Fintech is not a threat: FPA
Financial planners overlooking fintech are missing out on benefits that can ultimately lead to higher client engagement and satisfaction levels, latest research from the Financial Planning Association of Australia shows.
Released at the 2017 FPA Professionals Congress in Hobart this morning, the whitepaper maps fintech to the financial planning process and highlights that increased revenue, operational efficiencies and reduced client costs as some of the advantages advisers and planners can gain if they embrace fintech solutions.
It maps out the financial planning process in six key steps and pinpoints where new technology can best add value in the process, particularly in the areas of compliance and regulatory requirements.
According to the research, modern financial planning professionals adapting to the needs of digital clients typically offer a personal financial management site or application; deliver non-generic financial plans; and communicate via sophisticated technology.

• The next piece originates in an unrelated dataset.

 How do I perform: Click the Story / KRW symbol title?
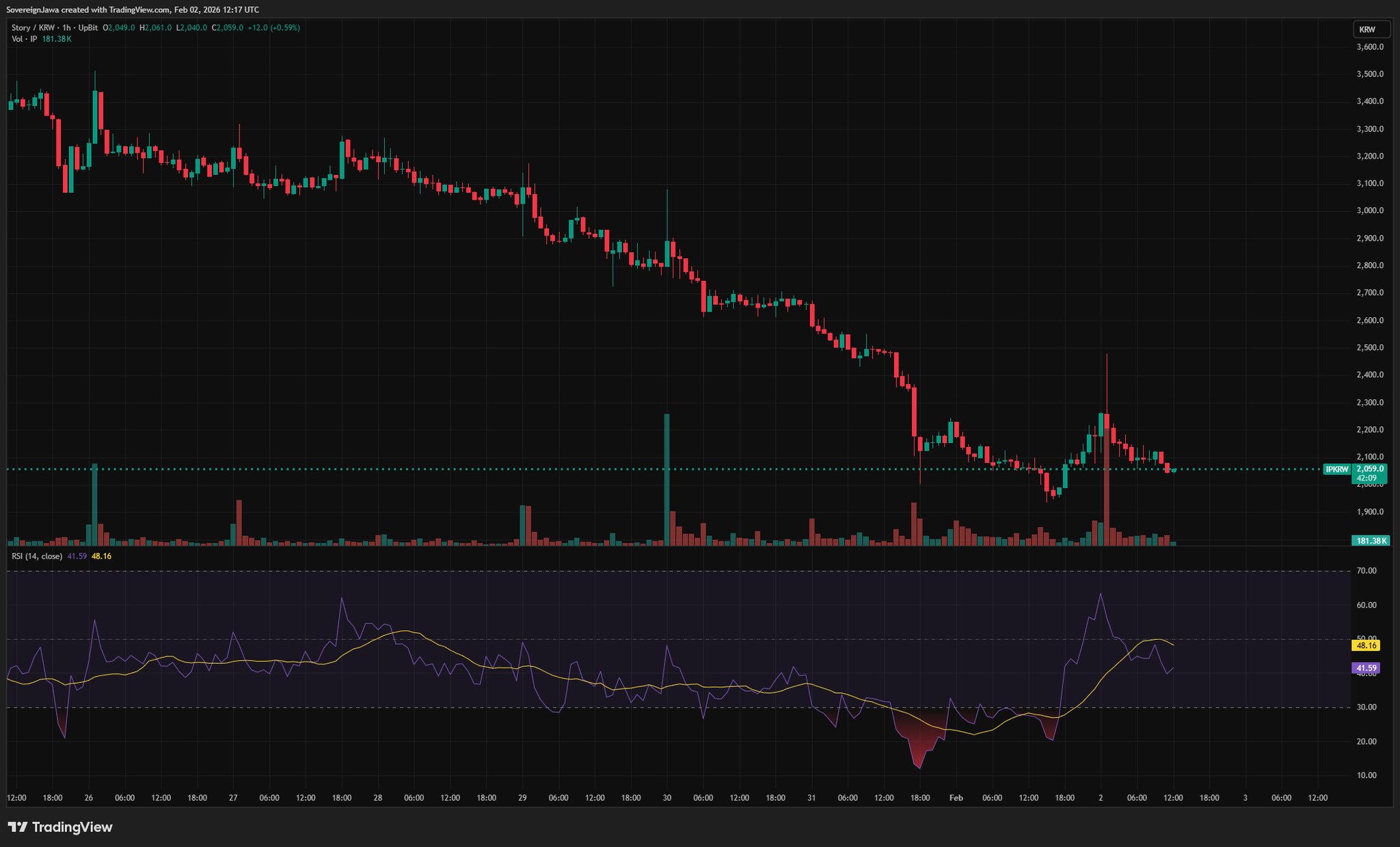pos(33,28)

By way of example, client engagement fintech Astute Wheel creates synergies by gathering information about clients and explaining basic financial concepts using more than 30 educational tools.
FPA chief executive Dante De Gori, urged financial planners to start looking at how fintech can help innovate services and enhance the advice process.
“Fintech tools have been available to financial planners for some time, but to a degree, have been ignored. This is due to a combination of factors including confusion about the fintech landscape, and the speed of change in technology,” he said.
Fintech presents “a real opportunity” for the planning profession, which until now lacked a thorough understanding to planners, De Gori said.